Python library for the post-measurement analysis of real-time deformability cytometry (RT-DC) data sets
https://dclab.readthedocs.io
Other
10 stars 12 forks source link

Temporary features can be changed directly, although datasets are designed to be read only #202

Closed B-Hartmann closed 1 year ago

B-Hartmann commented 1 year ago

Software versions

Windows 10 Python 3.10.4 dclab 0.47.5

Description

I worked with temporary features and noticed that I can set values of a temporary feature without the function dclab.set_temporary_feature. This should not be possible, as RTDC datasets are supposed to be read-only.

It only works for temporary features in a non-hierarchy dataset, so when working with a hierarchy child, the error TypeError: 'ChildScalar' object does not support item assignment is shown.
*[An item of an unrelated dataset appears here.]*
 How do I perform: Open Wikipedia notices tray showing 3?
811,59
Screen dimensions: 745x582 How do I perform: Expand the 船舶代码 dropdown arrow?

And trying to set values of a regular feature such as "area_um", the error TypeError: 'H5ScalarEvent' object does not support item assignment pops up.

Minimal working example

import numpy as np
import dclab

ds = dclab.new_dataset(r"path\to\example\data.rtdc")
dclab.register_temporary_feature("my_feature")

data = np.array([0] * len(ds))
dclab.set_temporary_feature(ds, "my_feature", data)
ds["my_feature"]
>> array([0, 0, 0, ..., 0, 0, 0])

ds["my_feature"][0:2] = 2
ds["my_feature"]
>> array([2, 2, 0, ..., 0, 0, 0])
B-Hartmann commented 1 year ago

Make clear in the docs that datasets are read-only. Suggested places are:
https://dclab.readthedocs.io/en/stable/sec_av_rtdc_dataset.html https://dclab.readthedocs.io/en/stable/sec_getting_started.html#basic-usage maybe here as well:
https://dclab.readthedocs.io/en/stable/sec_av_notation.html

paulmueller commented 1 year ago

Thanks for raising the issue. We might also have to check whether this is also the case for plugin/ancillary features...

paulmueller commented 1 year ago

The best solution would be to implement a general RTDCFeature class that inherits from np.lib.mixins.NDArrayOperatorsMixin. For the sake of simplicity, RTDCScalarFeature is probably a good start and covers all concerns raised in this issue. The H5ScalarEvent for the RTDC_HDF5 could be used as a template for the idea.

paulmueller commented 1 year ago

An easier solution is to set flag write=False for the numpy array or a view of it.